Uluslararası toplum iradesini satanları mı kolluyor?






Bölgemizde yaşanan olaylara analitik bir gözle bakınca bunların arkasında yatan acı gerçekler daha da netleşiyor…

Irak uzun yıllardır bombalarla yaşıyor, politik ayaklanmayla tuzağa düşürülen Suriye’nin zalim lideri temsil ettiği ülkesinin iradesini kendi kişisel menfaati için sattığını; Mısır’da ise küçük bir azınlığın menfaati için yine sömürgeci zihniyetin emrine girmiş ve ülke insanlarının iradesini gasp etmiş bir darbeci yönetim görüyoruz.

Netice olarak geçici bir menfaat için kendilerinin ve ülkelerinin iradesini ipotek altına aldıran bu anlayışın ortaya çıktığını görüyoruz.

Her gün eşi görülmemiş vahşet örneği sergileyerek, kendi insanına paralı askerlerle bombalar ve kurşunlar yağdıran bu zihniyetin arkasında ise sözde insan haklarını, demokrasiyi ve hukukun üstünlüğünü savunanlar var.

Küçük bir menfaat için satılanlar geride yıllardır dinmeyen gözyaşı ve kanın yanında, harabeye dönmüş bir ülke, açlık ve sefalet bırakmış durumdalar.

Bölgemizde oluşan bu dramatik yapı ise bazılarının işini iyice kolaylaştırmış oluyor.

Taş atıp kolunu yormadan amacına ulaşmak isteyeneler için çok uygun bir ortam oluşmuş oluyor.

Bir yandan uluslararası toplumun dikkatleri mevcut yapı üzerine odaklanırken, diğer taraftan leş kargaları için gün doğmuş oldu.

Hiçbir uluslararası kural ve yasa tanımayanlar, kendilerine uluslar üstü bir statüde sayarak bildiklerini okumaktadır geri kalmayacakları zehabına kapılmaktalar.

Dolayısıyla uluslararası toplumun vurdumduymaz yaklaşımı uluslararası toplum düzeninin bozulmasına, ihlaline ve çökmesine yol açmış ve açmaya devam edecektir.
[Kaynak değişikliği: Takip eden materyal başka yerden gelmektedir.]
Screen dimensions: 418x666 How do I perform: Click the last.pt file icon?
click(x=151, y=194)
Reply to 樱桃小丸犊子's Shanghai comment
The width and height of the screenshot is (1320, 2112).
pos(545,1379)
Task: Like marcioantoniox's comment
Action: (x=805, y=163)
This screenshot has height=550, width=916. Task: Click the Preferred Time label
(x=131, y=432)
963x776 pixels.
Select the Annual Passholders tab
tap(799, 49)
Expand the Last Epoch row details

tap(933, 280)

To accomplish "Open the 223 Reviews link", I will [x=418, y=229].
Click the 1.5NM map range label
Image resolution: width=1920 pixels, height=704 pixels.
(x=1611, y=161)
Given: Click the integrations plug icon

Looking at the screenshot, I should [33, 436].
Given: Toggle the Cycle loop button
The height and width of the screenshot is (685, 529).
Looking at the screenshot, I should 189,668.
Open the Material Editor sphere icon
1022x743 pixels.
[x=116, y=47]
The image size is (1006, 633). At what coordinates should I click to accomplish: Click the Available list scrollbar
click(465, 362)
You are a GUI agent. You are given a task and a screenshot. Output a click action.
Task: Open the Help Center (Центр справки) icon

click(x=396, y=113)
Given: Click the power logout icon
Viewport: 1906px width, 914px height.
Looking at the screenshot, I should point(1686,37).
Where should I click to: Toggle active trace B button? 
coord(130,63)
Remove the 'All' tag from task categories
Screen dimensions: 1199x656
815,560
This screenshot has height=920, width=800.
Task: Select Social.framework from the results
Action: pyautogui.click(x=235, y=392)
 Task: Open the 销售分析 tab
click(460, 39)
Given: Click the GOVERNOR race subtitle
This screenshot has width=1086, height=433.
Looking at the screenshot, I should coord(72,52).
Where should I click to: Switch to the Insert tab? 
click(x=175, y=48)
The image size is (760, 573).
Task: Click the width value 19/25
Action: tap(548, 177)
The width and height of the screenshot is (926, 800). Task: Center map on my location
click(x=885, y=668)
Bu nedenle ne Birleşmiş Milletleri, ne uluslararası hukuk, ne evrensel insan hakları, ne Uluslararası Ceza Mahkemesi ve ne de Avrupa İnsan Hakları Mahkemesi bu nedenle kuruluş amaçlarına ve ilkellerine uygun olarak icraat yapamamaktadırlar.
 
Bu kurumlar üstlenmiş oldukları yükümlülükleri yaşanan insanlık dışı vakalar karşısında zaman zaman gözlerini, zaman zaman kulaklarını ve vicdanlarını kapatarak yerine getirmeme anlayışı içinde bulunuyorlar. Bu uluslararası adaletin tecelli etmesinde önemli bir noksanlık oluşturuyor.

Bu nedenle uluslararası hukuk ve uluslararası kurumların felç edildiği, icra yapamaz hale getirildiği bir algı oluşuyor!

Birileri yayılmacı politika anlayışıyla genişlemesini sürdürürken, bu oranda mazlum toplumlar küçülmüş, öldürülmüş, yerlerini ve yurtlarını terk etmek zorunda bırakılmışlar.

Bu anlayışın sürmesi ve sürdürülmesi ile küresel huzur ve güvenin tesis edilmesi zorlaştığı gibi, sözde sahip çıkılan evrensel değerler de büyük yara almış oluyor.
Yani evrensel hukuk kuralları çarpıtılarak güçlünün hukukunun oluştuğu bir hukuk düzenine doğru mu gidiliyor, sorusu akla geliyor!